Mimir does not rely on simple string matching. It implements a formal two-pass resolution algorithm:
- Symbol Collection: Every file is parsed into a local symbol tree. Exported symbols are added to a global Trie.
- Resolution: For every "unresolved" reference (e.g., a function call), Mimir:
- Checks the local file scope.
- Checks imported packages.
- Queries the global Symbol Table for candidates.
- Calculates a Confidence Score (0.0 - 1.0) based on how well the signature and scope match.
To help AI agents understand the high-level structure of a codebase, Mimir uses the Louvain algorithm:
- It treats the call graph as a weighted undirected graph.
- It iteratively optimizes Modularity to find dense clusters of highly-interconnected symbols.
- Clusters are labeled based on their primary directory or package name.

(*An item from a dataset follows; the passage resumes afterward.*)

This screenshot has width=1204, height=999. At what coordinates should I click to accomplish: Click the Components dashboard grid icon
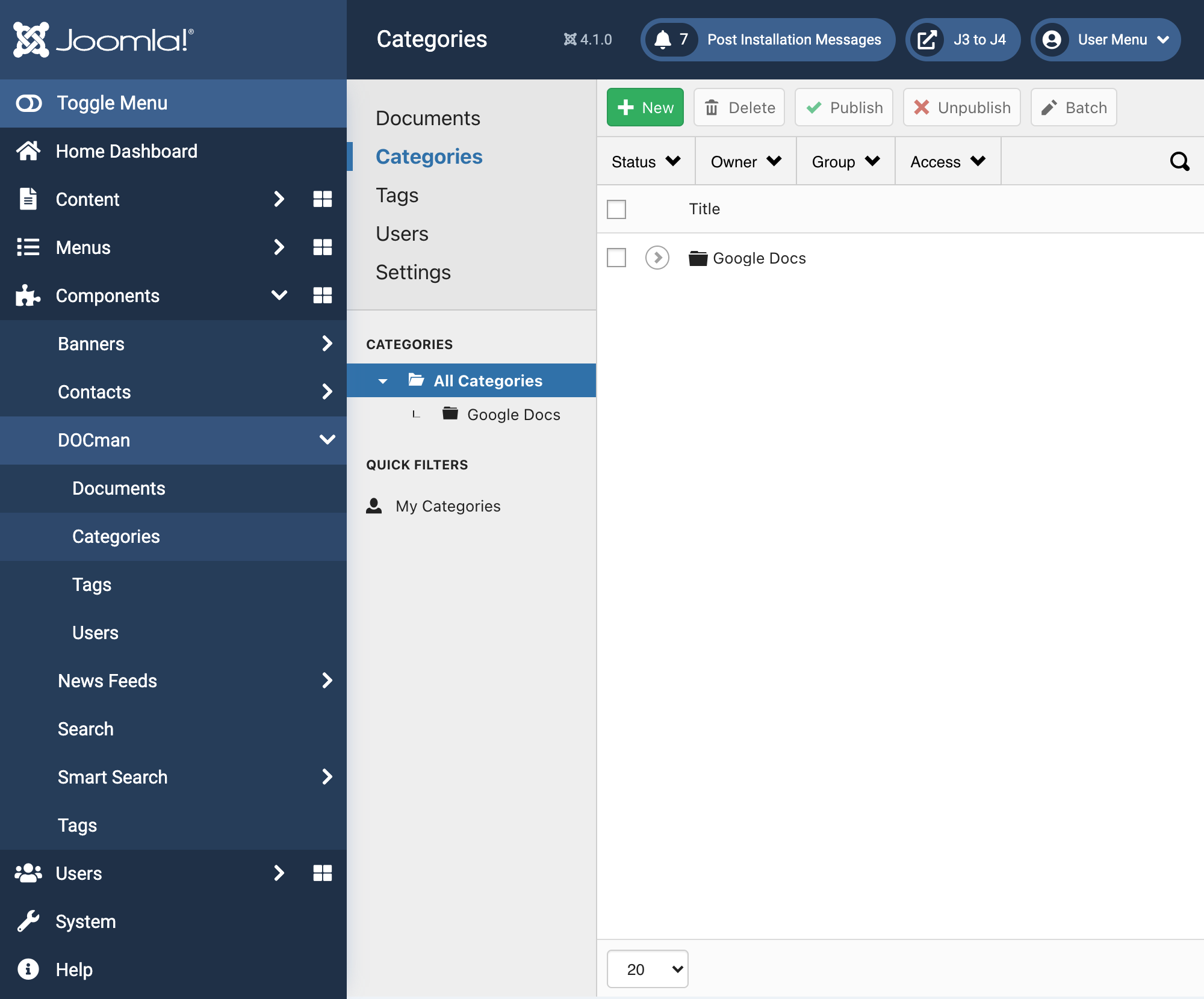point(323,295)
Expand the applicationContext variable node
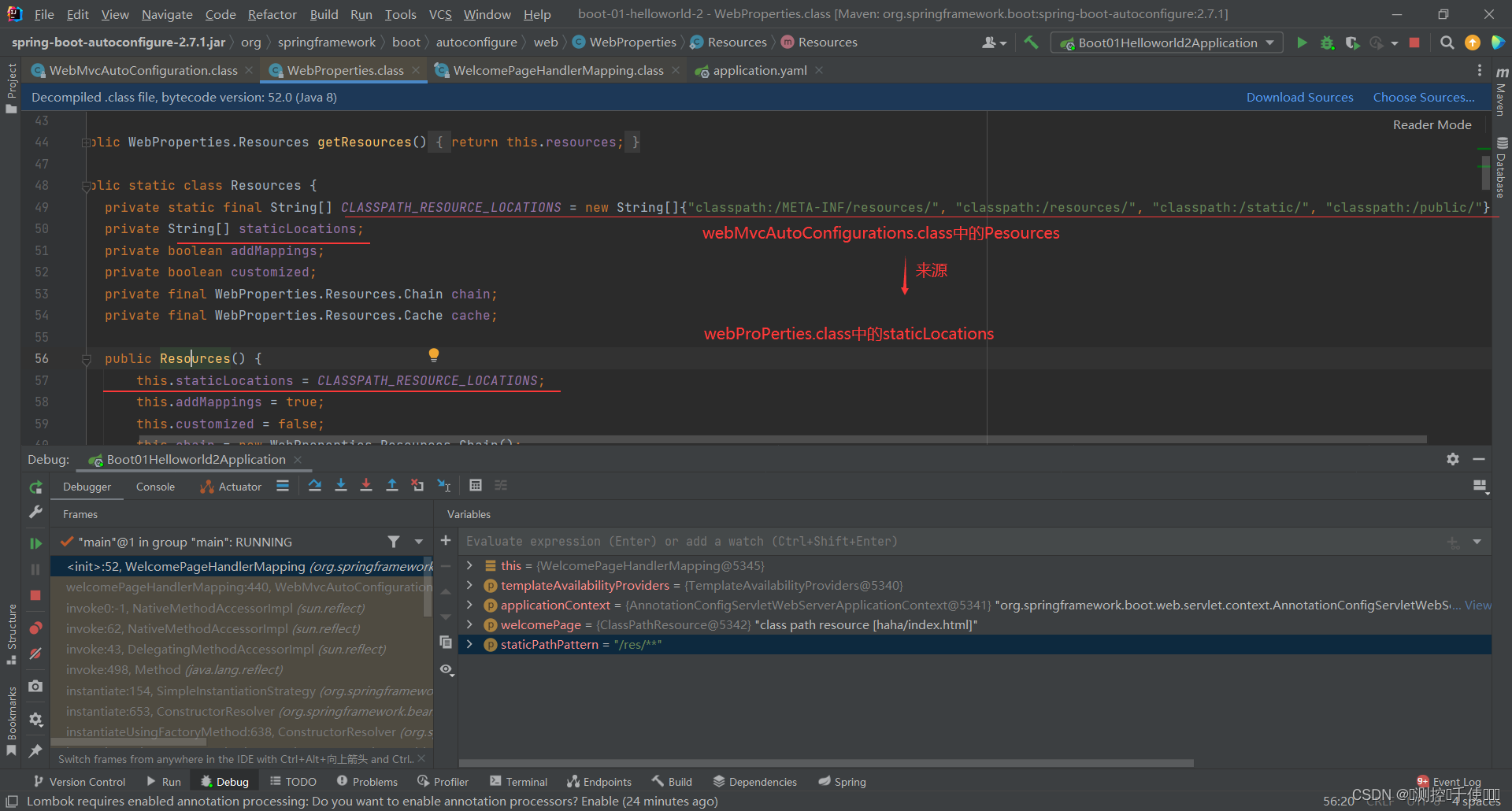The image size is (1512, 811). click(470, 605)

Execution flows are identified by:
- Identifying Entry Points (e.g.,
mainfunctions, HTTP handlers, CLI commands). - Performing a Breadth-First Search (BFS) down the call graph.
- Linearizing the results into "Processes" that represent logical features of the application.
Mimir combines multiple search strategies using Reciprocal Rank Fusion (RRF):
- BM25: Keyword relevance.
- Vector Search: Semantic meaning using embeddings.
- Graph Centrality: Boosting results that are highly connected (important) in the graph.